* DATASET CONTENT *
◇ ◇ ◇ ◇
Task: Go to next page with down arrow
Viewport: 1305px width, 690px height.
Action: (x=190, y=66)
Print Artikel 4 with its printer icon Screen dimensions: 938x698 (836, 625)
◇ ◇ ◇ ◇
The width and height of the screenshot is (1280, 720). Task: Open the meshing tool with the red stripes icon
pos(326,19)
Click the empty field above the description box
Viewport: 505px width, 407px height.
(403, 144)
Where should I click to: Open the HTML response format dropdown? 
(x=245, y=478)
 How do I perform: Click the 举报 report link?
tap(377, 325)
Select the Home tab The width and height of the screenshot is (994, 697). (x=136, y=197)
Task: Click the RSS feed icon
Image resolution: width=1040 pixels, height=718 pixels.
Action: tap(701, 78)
◇ ◇ ◇ ◇
* YOUR ASSIGNMENT *
In the entries above, please find the line with "Task: Go to next page with down arrow" and the line with "Print Artikel 4", then write out exactly those two lines and every line between them, and nothing more.

* TASK ANSWER *
Task: Go to next page with down arrow
Viewport: 1305px width, 690px height.
Action: (x=190, y=66)
Print Artikel 4 with its printer icon Screen dimensions: 938x698 (836, 625)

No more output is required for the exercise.